Manitoba Provincial Heritage Site No. 93

Clearwater Canadian Pacific Railway Water Tower
Eleventh Street,
U.V.D. of Clearwater

Clearwater Canadian Pacific Railway Water Tower
Designation Date: September 26, 1996
Designation Authority: Honourable Harold Gilleshammer,
Minister of Culture, Heritage and Citizenship
Present Owner: The Rural Municipality of Louise

The railway water tower is a rare vestige from the age of the steam-powered locomotive. The "Standard Number One Plan," developed by the Canadian Pacific Railway (CPR) in 1903, replaced the low, round, towers in use since 1882. The new octagonal tower quickly became part of the Manitoba landscape, with 75 constructed from 1904–1925.

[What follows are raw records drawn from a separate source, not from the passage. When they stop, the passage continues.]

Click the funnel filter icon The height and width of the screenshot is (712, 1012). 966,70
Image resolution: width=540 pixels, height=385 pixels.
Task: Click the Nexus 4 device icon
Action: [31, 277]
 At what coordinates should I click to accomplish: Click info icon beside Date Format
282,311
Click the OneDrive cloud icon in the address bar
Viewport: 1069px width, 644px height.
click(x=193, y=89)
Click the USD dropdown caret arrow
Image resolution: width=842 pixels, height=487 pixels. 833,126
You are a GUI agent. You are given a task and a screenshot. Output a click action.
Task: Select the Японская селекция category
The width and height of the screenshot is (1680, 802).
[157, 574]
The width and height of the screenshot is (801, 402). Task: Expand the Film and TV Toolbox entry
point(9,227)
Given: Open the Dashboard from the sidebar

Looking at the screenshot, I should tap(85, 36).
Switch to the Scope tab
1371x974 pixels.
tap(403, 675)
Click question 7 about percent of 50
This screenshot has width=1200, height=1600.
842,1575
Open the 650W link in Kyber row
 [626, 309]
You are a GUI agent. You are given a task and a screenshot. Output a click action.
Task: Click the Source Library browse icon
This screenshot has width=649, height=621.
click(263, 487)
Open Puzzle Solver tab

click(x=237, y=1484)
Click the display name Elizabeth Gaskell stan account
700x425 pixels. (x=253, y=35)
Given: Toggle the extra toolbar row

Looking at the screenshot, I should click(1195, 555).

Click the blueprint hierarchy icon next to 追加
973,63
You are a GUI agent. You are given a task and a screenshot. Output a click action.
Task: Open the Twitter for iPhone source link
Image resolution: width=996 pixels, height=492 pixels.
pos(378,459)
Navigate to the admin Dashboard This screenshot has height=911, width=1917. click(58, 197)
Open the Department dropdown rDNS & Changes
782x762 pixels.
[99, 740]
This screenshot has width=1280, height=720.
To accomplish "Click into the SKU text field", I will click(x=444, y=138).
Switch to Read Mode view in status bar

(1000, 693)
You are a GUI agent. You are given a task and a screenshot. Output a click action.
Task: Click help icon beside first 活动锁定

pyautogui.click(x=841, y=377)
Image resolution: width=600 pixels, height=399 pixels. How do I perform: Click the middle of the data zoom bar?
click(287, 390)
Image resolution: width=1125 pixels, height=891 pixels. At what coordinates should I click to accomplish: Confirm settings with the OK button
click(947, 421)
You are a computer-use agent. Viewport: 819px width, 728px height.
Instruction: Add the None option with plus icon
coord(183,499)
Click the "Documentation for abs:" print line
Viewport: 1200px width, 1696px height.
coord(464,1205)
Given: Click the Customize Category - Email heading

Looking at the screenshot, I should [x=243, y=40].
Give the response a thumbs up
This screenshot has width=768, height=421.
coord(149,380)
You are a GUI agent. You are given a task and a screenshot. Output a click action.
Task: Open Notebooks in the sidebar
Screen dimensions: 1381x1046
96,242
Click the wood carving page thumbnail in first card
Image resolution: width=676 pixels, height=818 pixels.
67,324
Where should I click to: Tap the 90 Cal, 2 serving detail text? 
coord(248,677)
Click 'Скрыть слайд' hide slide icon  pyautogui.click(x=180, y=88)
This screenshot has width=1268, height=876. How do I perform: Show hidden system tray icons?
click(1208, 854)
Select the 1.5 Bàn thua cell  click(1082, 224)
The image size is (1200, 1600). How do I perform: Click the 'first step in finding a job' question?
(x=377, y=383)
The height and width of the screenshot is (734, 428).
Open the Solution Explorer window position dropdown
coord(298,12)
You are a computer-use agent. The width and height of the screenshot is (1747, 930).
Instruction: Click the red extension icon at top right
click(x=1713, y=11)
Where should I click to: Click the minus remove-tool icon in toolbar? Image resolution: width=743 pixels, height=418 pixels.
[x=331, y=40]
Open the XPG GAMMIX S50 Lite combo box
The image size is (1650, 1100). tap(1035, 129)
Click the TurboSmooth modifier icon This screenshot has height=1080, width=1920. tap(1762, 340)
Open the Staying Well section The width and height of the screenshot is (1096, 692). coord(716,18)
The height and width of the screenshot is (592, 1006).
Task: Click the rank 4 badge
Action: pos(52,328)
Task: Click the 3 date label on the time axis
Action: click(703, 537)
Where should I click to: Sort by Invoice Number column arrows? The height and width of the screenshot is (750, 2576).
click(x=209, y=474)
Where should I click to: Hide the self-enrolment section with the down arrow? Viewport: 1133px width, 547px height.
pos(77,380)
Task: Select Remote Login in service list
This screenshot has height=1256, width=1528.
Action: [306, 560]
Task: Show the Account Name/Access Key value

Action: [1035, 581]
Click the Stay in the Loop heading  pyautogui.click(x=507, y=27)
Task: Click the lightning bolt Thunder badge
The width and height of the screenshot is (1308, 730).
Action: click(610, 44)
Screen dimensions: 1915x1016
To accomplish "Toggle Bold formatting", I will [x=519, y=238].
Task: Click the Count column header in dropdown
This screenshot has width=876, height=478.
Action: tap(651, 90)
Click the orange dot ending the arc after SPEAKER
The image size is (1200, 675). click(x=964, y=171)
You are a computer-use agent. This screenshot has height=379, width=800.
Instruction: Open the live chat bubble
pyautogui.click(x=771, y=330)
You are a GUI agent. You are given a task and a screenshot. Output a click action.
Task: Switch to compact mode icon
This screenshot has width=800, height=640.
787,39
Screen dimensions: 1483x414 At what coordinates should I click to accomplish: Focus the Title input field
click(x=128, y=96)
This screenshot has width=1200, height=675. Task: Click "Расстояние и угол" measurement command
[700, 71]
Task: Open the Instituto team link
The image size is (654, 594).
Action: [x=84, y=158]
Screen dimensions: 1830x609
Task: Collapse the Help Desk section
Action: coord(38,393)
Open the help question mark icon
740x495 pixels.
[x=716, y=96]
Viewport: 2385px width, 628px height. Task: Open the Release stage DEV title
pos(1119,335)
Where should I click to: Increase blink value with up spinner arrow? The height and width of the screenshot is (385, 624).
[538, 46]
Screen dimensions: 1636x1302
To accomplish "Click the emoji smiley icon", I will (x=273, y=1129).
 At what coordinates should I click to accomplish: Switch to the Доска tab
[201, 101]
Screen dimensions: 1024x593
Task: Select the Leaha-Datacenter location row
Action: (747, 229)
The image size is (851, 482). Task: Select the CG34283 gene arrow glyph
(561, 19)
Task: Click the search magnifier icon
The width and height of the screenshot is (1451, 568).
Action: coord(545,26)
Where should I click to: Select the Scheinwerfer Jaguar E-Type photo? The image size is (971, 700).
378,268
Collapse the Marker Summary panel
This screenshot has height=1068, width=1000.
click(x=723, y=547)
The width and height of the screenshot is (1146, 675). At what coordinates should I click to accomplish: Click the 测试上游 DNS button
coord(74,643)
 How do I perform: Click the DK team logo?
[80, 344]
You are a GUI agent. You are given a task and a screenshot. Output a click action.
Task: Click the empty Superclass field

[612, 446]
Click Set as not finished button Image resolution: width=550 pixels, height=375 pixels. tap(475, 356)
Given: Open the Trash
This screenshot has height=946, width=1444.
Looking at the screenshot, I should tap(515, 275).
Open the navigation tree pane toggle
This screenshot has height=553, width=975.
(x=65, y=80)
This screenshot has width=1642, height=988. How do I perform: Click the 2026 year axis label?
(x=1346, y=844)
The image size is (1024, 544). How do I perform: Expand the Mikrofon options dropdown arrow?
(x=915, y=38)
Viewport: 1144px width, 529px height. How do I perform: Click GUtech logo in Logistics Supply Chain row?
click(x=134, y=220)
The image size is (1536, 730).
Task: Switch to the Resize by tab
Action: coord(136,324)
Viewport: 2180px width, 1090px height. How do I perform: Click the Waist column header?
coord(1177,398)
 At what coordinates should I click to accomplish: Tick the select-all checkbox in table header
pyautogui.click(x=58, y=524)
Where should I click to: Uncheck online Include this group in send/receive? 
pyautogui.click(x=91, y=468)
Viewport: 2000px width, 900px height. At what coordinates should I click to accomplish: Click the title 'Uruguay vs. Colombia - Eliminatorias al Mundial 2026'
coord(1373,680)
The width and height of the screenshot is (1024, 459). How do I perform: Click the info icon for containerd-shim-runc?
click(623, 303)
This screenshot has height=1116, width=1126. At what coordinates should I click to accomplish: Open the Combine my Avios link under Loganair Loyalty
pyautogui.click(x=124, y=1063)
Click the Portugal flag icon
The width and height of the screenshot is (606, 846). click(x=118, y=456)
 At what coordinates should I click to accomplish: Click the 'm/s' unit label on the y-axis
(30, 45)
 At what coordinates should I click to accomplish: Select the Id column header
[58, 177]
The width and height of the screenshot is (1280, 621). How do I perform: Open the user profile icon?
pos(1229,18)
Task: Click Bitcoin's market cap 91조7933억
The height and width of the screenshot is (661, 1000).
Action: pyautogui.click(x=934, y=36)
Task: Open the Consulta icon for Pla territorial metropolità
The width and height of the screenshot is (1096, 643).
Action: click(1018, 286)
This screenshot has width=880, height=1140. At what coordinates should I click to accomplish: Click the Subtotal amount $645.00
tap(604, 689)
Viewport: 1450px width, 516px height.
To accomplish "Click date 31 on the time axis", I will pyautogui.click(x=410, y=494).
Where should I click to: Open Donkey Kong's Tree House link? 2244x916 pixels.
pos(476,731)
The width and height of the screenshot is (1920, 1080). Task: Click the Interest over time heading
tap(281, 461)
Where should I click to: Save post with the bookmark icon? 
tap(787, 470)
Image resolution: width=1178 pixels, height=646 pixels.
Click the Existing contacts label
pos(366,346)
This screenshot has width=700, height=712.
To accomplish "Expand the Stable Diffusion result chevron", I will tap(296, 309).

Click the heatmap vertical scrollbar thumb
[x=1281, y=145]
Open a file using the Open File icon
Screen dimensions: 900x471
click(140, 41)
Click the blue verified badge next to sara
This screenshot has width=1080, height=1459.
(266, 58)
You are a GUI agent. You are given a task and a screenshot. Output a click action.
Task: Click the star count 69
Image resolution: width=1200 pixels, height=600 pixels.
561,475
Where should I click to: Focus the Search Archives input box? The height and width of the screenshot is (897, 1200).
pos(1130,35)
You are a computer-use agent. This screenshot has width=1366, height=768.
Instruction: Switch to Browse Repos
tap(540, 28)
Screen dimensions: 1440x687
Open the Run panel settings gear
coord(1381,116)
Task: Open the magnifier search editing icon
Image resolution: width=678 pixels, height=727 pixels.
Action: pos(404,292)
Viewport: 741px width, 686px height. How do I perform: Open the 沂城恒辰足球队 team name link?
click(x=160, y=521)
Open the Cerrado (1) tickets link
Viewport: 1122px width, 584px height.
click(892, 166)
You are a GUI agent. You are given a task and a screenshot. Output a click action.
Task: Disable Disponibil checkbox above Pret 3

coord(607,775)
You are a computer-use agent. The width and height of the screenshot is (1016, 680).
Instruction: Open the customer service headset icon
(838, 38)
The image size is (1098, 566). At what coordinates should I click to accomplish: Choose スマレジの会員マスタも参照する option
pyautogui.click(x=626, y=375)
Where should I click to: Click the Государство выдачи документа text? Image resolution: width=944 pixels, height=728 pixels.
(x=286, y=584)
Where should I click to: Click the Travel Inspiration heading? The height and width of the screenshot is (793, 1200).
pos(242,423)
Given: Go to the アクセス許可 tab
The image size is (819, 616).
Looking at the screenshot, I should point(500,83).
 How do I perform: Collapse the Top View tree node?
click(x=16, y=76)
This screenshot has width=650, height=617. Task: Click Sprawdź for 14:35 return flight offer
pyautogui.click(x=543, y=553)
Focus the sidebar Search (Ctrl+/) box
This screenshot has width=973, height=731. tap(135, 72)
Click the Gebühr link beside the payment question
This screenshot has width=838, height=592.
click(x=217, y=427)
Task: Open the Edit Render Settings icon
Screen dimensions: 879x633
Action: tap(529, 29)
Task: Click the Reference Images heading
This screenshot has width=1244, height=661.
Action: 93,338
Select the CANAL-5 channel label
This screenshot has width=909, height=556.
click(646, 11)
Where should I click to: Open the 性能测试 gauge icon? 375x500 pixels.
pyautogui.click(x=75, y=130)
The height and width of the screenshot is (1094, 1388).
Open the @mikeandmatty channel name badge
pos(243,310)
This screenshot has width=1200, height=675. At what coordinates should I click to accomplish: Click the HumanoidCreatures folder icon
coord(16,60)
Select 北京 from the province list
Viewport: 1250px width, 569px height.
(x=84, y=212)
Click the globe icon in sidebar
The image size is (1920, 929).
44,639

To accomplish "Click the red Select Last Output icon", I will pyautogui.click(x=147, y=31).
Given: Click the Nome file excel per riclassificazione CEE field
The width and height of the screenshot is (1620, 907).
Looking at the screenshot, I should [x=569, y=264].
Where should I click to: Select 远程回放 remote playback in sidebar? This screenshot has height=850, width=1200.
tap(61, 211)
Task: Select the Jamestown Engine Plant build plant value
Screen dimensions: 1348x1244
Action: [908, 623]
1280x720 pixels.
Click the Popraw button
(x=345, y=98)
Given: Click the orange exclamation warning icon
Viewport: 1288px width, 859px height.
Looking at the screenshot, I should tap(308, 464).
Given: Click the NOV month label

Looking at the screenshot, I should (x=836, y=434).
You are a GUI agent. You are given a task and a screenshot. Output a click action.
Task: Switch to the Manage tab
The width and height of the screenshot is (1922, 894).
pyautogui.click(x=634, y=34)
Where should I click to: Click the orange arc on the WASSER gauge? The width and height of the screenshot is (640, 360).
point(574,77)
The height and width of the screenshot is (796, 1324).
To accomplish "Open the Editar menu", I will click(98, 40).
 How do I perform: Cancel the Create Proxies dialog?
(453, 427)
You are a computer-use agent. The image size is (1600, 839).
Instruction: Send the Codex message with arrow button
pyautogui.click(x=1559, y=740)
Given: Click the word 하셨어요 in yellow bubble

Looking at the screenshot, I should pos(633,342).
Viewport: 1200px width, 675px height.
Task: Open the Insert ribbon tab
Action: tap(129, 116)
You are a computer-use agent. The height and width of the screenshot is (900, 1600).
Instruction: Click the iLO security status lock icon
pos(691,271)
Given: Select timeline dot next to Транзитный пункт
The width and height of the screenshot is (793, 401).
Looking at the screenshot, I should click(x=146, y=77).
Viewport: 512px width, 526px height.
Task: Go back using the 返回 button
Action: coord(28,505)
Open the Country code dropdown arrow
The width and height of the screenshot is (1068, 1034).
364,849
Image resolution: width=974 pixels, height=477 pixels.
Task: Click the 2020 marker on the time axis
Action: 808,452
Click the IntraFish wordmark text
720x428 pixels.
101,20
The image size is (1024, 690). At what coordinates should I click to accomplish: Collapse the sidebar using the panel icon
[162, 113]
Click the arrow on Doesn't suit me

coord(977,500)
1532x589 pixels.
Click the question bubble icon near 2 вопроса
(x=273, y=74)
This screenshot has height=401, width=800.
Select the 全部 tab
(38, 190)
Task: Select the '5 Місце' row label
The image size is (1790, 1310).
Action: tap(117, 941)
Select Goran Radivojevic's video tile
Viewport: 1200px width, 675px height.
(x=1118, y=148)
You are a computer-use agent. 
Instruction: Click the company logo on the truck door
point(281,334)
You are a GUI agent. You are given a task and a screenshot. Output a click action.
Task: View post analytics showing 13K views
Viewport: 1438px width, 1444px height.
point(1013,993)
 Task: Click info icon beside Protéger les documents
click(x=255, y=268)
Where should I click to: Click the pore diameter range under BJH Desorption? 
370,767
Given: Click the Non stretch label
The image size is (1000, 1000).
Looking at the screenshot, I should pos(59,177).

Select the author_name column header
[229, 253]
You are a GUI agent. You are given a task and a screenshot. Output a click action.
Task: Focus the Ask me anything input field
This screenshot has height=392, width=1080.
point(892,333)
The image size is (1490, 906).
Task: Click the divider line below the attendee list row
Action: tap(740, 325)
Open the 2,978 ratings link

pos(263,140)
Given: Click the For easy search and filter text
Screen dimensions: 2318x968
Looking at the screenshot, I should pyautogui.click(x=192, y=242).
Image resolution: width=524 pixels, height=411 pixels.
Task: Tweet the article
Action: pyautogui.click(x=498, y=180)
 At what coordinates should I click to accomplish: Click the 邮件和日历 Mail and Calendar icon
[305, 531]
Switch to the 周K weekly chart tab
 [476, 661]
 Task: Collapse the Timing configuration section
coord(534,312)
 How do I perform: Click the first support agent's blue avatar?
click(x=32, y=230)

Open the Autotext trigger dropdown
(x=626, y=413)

The Clearwater tower is a fully operational "Standard Number One Plan." The slightly modified interior retains a cedar-lined tank with a capacity for 181,840 litres (40,000 gallons) of water. This formidable weight rests on a framework of large supporting timbers. A coal-burning boiler powered a water pump that prevented water from freezing. A ball or "float", glided along a pole atop the tower to indicate the level of the water inside. In 1957, when railway companies converted to diesel-power, water towers became obsolete. This tower still provides water for Clearwater and area residents.